Once the pictures are set aside, repeat all of the data below exactly.
── Supplied information ──
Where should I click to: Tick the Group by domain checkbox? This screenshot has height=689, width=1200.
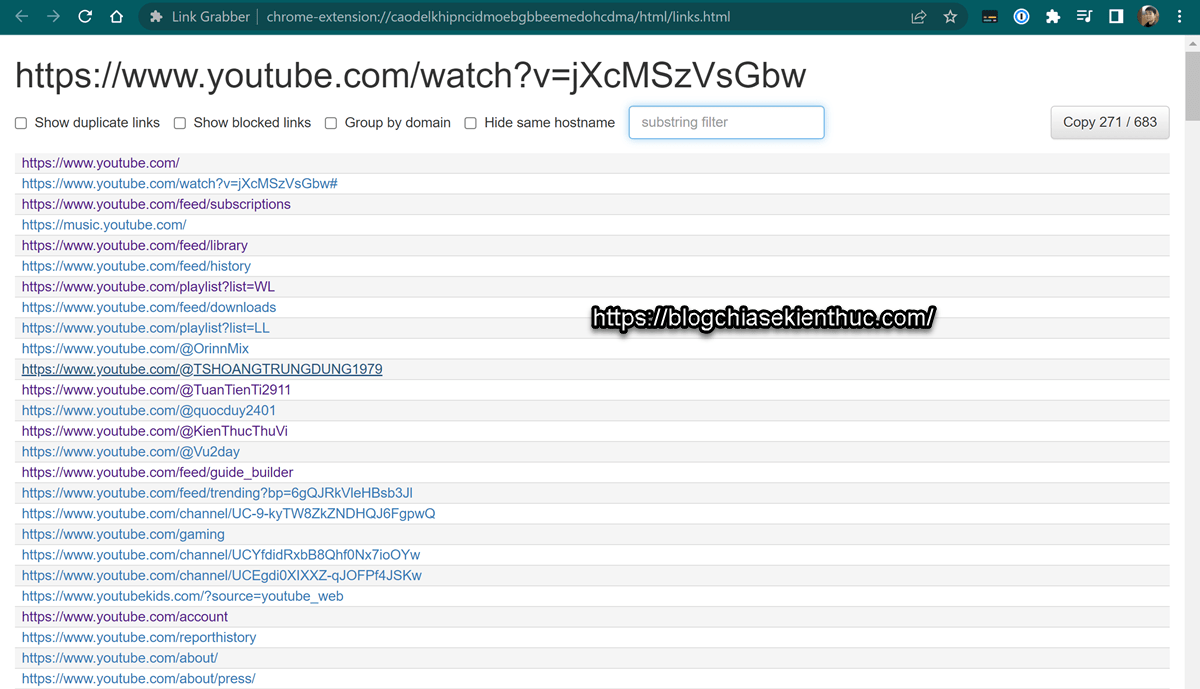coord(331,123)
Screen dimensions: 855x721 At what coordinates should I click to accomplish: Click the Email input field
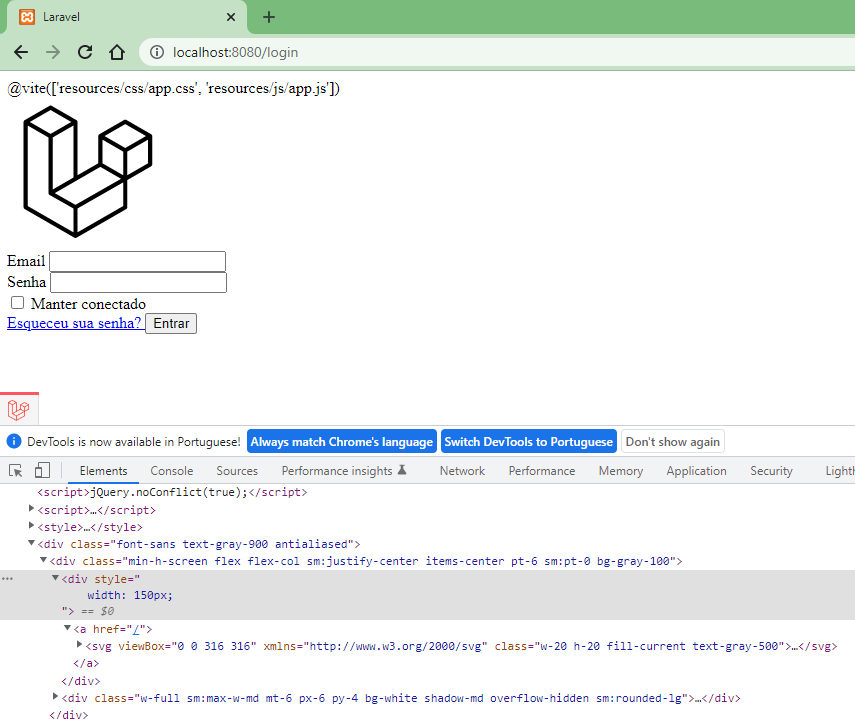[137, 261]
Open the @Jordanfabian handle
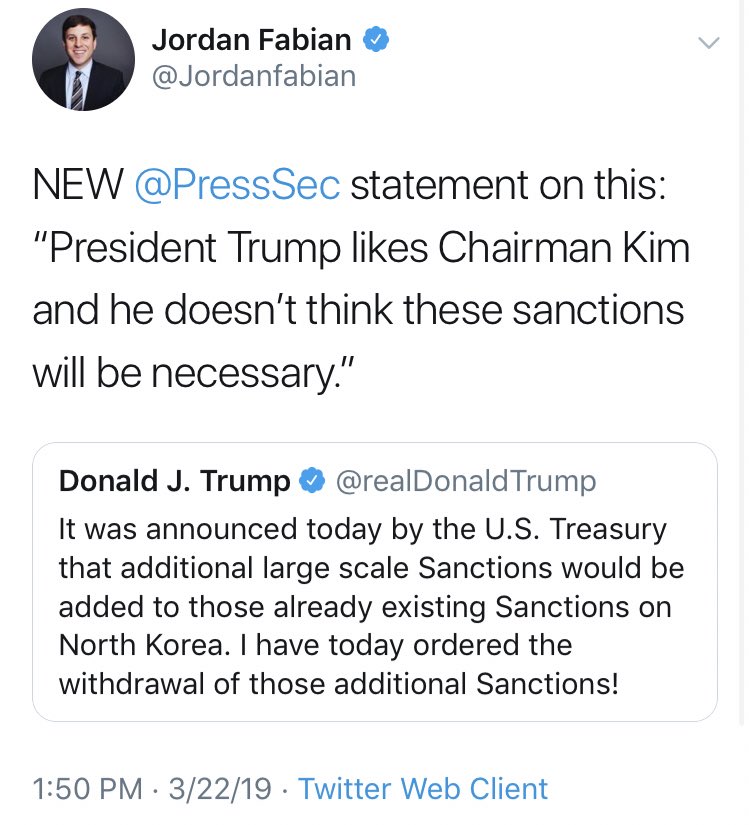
───
» The answer:
Where should I click to: Tick the Group by domain checkbox? This screenshot has height=689, width=1200.
coord(331,123)
Screen dimensions: 855x721 At what coordinates should I click to accomplish: Click the Email input field
[137, 261]
Open the @Jordanfabian handle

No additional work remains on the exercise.